I find this extremely unlikely. At best he came to it by following trains of thought inspired by reading progressive literature. Note that the most effective propaganda stops lays own all the premises but stops just short of stating the intended conclusion, so that the target believes he came up with the idea on his own.
But then wouldn’t their work automatically be a part of said literature?
I do find it amazing how many people who are clearly parroting memes without much personal input claim to have come up with them themselves. I for one like to give credit where credit is due.
What evidence would falsify your theory that those memes are automatically descended from deliberate Soviet efforts? Because at this rate you’re starting to sound like my “Protocols of the Sages of Zion” reading uncle, who thinks everything the West does is the result of Zionist lobbying, Zionist subversion, and the Zionist conspiracy to sap and destroy our precious bodily fluids. Sorry, not bodily fluids, I mean our precious way of life, our intellectual integrity, the patriotic/religious fervour of our youth, the unity and freedom of the Islamic peoples, etc. etc. etc. . By sapping and neutering it and precipitating its decadence with their filthy propaganda spread through media manipulation and the aid of servile, self-hating intellectuals, them and other sorts of useful idiots. Only to replace it with their own, self serving work, that will render us impotent to resist their tyranny. Sounds familiar?
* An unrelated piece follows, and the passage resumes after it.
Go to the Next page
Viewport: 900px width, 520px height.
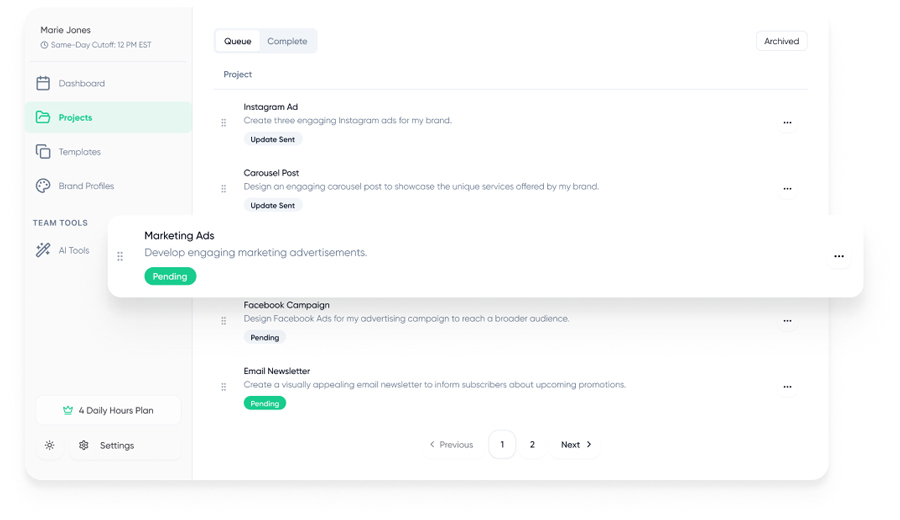[576, 444]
Hey, actually, the more I think about it, the more this pattern reemerges. I can think of examples from Ancient Greece! Ever heard of a guy named Pausanias? Maybe we could write an interesting article out of this! I genuinely feel we’re onto something.
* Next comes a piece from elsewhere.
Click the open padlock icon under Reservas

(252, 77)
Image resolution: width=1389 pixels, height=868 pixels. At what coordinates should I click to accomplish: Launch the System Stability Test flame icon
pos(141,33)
Do you mean my theory that your friend came up with the idea that “were the oppressed masses of the Third World to invade his country in revenge, he would allow himself to be killed” on his own or my theory that those memes ultimately descend from communist propaganda.
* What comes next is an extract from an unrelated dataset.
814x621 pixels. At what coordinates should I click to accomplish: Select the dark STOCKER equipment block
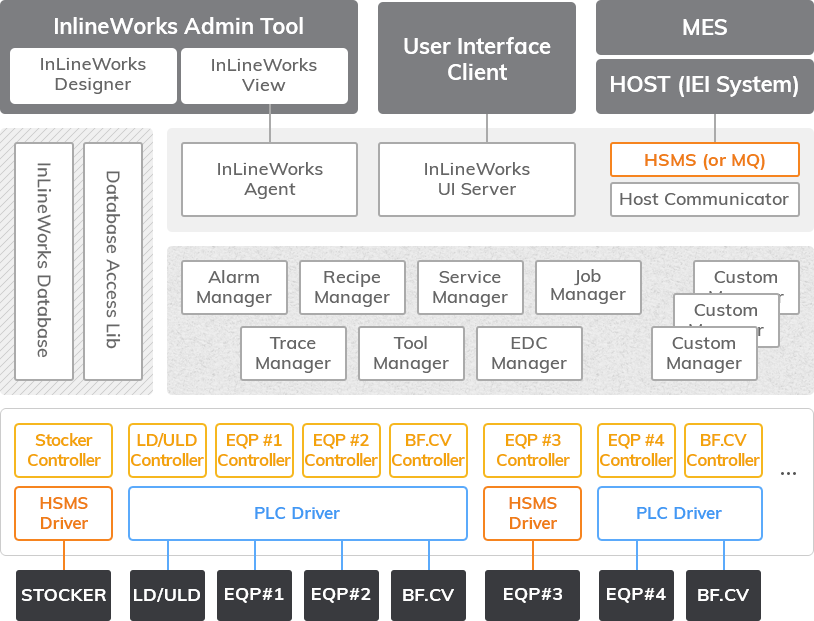(x=64, y=595)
Another good example of a memetic weapon doing damage long after the war it was created to fight is over.
No, that’s my testimony. I’m asking about your theory that anyone coming up with those memes is a result of the previous existence of those memes, and that said existence is exclusively owed to soviet agents manufacturing them under a specific agenda, as opposed to them being autonomous thinkers drawing similar conclusions in front of the same facts because they have a similar sensitivity and share some preconceptions that are in no way exclusive to a societ influenced or for that matter even leftist culture.
Yes, well, doesn’t it trouble you that maybe Eric Raymond and others like him are being victims of a similar process, given the many remarkable parallels between their discourses, modulo Hated-Enemy-Of-The-Day?
Then why didn’t anyone come up with these memes in previous empires? Or for that matter in Europe before the mid 20th century?
From what little I know, I blame, at the latest, Widrow Wilson and the notion of self-determination, i.e. the USA making a power-grab after WWI was over and declaring that Imperialism is, in fact, evil. Followed by WWII and the total, ideological war against an enemy whose entire ideology revolved around the most extreme nationalism possible, leading to everyone embracing diverse forms of Reversing that Stupidity, one of them being Anti-Patriotism. But we can go further back, like, say, Kant’s insane pacifism (what agenda might he have been possibly pushing?), or even much further back, to the Bible. Egypt deserved to be destroyed by the Plague, and its army wiped by the sea, because they refused to set the oppressed Hebrews free, and it was right for God to do so. I do find it amusing that so few Jewish and Christian hegemonies would see themselves in the role of Egypt, nor wonder whether that’s a good place to stand, until so late in the XXth century. You’d think the comparison would be obvious.